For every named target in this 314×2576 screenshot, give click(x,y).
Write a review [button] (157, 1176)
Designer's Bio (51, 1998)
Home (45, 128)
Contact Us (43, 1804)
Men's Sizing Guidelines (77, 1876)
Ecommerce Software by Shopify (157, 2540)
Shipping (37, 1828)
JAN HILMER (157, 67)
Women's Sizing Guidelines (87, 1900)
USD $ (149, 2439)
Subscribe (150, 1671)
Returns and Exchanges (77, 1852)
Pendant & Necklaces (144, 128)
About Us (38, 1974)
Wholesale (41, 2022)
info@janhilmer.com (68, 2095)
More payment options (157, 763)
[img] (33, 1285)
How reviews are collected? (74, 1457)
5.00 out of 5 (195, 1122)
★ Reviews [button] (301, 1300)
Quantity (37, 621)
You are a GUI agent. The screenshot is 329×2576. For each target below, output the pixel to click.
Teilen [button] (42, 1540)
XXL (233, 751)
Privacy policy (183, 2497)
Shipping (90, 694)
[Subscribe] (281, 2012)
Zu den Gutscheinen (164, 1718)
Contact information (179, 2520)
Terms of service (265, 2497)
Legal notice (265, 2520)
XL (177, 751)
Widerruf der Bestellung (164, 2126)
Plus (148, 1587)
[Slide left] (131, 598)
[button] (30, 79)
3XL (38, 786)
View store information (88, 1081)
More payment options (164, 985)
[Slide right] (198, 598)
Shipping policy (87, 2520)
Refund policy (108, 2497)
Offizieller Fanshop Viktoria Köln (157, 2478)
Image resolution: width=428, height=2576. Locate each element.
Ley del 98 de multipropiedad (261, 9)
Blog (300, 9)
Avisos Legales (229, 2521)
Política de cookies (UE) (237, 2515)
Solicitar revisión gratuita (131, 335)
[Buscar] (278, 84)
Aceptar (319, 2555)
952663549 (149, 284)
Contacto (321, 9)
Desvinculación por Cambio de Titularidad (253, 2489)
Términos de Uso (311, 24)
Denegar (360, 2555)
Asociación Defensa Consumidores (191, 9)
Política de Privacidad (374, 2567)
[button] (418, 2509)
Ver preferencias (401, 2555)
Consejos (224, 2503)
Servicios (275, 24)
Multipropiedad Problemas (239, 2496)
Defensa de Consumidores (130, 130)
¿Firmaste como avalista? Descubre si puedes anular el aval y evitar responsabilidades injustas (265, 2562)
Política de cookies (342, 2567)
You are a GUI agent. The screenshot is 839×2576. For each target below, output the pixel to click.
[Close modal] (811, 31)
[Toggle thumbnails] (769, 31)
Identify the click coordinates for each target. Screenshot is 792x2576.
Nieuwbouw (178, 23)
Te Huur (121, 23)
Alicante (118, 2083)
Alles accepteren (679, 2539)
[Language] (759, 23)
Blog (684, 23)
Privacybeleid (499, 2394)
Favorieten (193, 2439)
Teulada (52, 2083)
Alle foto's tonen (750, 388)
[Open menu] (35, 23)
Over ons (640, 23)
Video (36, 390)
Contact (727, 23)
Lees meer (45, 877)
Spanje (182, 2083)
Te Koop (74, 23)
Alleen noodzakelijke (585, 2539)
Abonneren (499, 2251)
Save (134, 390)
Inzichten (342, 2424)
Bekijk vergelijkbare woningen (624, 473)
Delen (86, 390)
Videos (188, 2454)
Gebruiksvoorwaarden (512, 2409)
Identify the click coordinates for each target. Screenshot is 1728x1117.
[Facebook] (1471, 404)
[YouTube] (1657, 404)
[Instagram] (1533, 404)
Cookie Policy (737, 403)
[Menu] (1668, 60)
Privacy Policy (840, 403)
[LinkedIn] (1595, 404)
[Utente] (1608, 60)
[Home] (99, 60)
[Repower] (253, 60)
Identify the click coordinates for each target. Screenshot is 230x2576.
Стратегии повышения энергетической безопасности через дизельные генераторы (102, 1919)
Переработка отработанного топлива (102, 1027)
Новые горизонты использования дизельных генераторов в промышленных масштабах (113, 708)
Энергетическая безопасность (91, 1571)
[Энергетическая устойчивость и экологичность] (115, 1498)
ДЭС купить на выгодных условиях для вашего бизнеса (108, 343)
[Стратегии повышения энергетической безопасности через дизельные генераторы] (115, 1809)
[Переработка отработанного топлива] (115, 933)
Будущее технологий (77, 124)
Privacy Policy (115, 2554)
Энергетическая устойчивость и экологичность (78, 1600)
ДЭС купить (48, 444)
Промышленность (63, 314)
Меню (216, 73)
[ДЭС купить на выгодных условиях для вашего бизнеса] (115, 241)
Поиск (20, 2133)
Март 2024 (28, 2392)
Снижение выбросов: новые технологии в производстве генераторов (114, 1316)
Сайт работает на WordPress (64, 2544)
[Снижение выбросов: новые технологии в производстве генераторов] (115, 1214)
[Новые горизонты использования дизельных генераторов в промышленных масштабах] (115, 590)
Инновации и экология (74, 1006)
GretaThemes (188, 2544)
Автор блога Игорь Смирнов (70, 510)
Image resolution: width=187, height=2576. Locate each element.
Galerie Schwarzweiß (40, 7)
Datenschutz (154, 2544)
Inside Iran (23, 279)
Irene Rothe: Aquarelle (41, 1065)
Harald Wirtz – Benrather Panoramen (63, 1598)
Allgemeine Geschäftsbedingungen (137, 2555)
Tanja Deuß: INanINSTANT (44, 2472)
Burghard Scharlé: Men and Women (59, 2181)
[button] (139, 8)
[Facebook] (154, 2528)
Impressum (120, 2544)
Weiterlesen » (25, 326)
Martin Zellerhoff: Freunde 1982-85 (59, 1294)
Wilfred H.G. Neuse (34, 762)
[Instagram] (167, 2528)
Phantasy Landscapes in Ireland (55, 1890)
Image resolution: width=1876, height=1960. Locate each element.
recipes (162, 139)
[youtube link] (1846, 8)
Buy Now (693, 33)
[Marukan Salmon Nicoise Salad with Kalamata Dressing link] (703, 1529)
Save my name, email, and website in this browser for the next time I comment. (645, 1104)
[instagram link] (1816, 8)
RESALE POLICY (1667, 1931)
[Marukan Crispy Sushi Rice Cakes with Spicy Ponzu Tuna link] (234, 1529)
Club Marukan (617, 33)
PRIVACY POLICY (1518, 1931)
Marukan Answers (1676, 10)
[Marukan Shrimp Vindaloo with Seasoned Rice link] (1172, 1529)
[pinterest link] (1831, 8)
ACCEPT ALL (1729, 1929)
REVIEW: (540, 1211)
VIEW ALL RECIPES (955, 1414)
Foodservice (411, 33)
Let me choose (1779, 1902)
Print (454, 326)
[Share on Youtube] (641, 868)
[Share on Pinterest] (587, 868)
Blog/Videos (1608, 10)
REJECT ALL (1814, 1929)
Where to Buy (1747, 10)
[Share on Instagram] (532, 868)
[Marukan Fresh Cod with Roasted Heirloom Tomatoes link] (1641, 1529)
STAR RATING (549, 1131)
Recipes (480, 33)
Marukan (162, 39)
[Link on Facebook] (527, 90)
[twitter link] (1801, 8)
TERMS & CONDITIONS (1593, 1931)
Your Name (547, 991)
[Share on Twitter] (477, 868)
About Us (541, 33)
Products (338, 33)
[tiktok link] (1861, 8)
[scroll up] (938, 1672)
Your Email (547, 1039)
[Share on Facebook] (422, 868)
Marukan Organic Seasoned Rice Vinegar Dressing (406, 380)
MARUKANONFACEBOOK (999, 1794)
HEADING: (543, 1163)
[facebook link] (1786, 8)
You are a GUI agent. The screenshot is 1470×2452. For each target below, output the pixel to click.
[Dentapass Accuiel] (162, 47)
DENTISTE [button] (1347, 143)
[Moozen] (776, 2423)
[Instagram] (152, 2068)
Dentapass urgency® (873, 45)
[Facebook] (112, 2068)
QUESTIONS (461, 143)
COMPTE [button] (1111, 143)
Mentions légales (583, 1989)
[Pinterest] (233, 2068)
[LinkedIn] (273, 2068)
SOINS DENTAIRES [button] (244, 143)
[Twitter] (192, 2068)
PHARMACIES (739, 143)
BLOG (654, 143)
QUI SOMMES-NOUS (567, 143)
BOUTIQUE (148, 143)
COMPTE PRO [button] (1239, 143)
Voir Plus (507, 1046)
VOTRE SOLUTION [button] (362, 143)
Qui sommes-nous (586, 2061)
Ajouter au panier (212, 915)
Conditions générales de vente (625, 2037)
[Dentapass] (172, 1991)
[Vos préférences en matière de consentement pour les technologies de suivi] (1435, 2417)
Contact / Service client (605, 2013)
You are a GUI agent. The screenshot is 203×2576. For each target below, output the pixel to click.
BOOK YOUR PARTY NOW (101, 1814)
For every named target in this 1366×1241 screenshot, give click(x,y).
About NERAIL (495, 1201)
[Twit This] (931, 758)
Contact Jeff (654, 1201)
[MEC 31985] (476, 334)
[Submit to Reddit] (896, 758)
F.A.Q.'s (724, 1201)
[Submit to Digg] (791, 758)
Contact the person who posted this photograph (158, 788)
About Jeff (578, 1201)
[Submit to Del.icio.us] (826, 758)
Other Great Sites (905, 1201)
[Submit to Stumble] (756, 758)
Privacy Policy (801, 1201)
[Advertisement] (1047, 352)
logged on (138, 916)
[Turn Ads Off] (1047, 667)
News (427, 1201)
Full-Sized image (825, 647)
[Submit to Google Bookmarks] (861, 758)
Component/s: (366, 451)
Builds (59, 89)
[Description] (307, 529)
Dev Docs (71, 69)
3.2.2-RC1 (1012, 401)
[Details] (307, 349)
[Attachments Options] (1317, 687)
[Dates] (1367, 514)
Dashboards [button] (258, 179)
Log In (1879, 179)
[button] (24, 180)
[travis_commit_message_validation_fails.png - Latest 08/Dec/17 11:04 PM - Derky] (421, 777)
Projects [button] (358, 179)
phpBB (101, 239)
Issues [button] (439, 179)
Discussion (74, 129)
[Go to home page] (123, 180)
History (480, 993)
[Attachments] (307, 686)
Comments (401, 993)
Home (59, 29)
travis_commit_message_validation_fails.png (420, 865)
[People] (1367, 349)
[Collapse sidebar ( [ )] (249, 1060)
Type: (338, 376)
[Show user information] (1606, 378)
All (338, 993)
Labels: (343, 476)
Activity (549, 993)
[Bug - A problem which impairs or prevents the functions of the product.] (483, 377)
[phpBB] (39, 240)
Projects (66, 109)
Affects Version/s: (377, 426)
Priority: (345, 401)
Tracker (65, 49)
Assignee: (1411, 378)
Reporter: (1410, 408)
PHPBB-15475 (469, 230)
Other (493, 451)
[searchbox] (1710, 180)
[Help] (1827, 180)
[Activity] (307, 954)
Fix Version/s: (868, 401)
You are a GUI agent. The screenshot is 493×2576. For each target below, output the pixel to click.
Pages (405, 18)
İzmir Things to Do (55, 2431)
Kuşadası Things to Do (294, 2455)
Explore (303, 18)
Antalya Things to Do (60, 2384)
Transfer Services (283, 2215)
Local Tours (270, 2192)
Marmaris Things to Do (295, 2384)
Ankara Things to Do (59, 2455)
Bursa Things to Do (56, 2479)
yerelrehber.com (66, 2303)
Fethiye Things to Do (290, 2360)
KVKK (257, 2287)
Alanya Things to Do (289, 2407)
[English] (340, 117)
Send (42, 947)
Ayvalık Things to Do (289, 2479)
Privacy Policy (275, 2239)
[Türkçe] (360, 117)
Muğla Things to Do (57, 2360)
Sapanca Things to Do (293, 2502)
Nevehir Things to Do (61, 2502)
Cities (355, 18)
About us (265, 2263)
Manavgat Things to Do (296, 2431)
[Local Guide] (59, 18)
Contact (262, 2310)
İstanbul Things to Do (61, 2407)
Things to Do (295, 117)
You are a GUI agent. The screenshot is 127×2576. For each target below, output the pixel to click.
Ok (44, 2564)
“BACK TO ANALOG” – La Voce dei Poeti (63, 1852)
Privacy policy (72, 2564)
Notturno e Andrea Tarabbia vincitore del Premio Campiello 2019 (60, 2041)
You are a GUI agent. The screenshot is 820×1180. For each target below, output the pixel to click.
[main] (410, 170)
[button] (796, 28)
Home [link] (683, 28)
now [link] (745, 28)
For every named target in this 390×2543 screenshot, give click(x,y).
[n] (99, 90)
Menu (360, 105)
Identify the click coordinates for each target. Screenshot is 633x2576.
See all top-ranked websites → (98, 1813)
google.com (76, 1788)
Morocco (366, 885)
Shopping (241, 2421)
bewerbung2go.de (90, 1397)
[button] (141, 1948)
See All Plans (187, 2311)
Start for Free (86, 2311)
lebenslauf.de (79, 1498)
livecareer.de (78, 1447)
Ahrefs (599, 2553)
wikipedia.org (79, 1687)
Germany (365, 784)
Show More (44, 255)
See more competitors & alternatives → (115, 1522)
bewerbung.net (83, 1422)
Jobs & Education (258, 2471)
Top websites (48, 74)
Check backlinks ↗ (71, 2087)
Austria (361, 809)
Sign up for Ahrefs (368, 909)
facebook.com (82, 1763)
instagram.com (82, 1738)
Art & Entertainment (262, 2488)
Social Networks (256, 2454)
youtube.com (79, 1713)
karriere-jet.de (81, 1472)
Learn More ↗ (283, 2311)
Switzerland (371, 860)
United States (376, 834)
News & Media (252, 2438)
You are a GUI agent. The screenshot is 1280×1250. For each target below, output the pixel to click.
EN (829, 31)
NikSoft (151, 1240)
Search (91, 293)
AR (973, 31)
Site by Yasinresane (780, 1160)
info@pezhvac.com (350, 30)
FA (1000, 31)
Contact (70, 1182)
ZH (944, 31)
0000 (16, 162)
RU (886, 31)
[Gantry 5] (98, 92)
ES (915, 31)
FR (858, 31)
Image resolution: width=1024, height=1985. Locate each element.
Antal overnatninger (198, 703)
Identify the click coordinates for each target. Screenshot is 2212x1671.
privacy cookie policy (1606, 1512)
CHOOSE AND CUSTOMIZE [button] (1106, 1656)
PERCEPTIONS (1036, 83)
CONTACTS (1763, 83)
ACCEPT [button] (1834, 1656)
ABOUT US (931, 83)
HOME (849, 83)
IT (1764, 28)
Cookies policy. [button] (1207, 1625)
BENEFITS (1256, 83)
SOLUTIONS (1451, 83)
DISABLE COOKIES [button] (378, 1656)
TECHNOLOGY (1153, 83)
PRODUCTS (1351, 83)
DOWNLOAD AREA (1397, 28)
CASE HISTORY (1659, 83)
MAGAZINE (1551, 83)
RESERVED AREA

◆ **WORK ORDER**
Please copy the lines above from the line with "View store information (88, 1081)" up to and including the line with "Defensa de Consumidores (130, 130)", exactly as written and with nothing else.

◆ **ANSWER AREA**
View store information (88, 1081)
More payment options (164, 985)
[Slide right] (198, 598)
Shipping policy (87, 2520)
Refund policy (108, 2497)
Offizieller Fanshop Viktoria Köln (157, 2478)
Image resolution: width=428, height=2576. Locate each element.
Ley del 98 de multipropiedad (261, 9)
Blog (300, 9)
Avisos Legales (229, 2521)
Política de cookies (UE) (237, 2515)
Solicitar revisión gratuita (131, 335)
[Buscar] (278, 84)
Aceptar (319, 2555)
952663549 (149, 284)
Contacto (321, 9)
Desvinculación por Cambio de Titularidad (253, 2489)
Términos de Uso (311, 24)
Denegar (360, 2555)
Asociación Defensa Consumidores (191, 9)
Política de Privacidad (374, 2567)
[button] (418, 2509)
Ver preferencias (401, 2555)
Consejos (224, 2503)
Servicios (275, 24)
Multipropiedad Problemas (239, 2496)
Defensa de Consumidores (130, 130)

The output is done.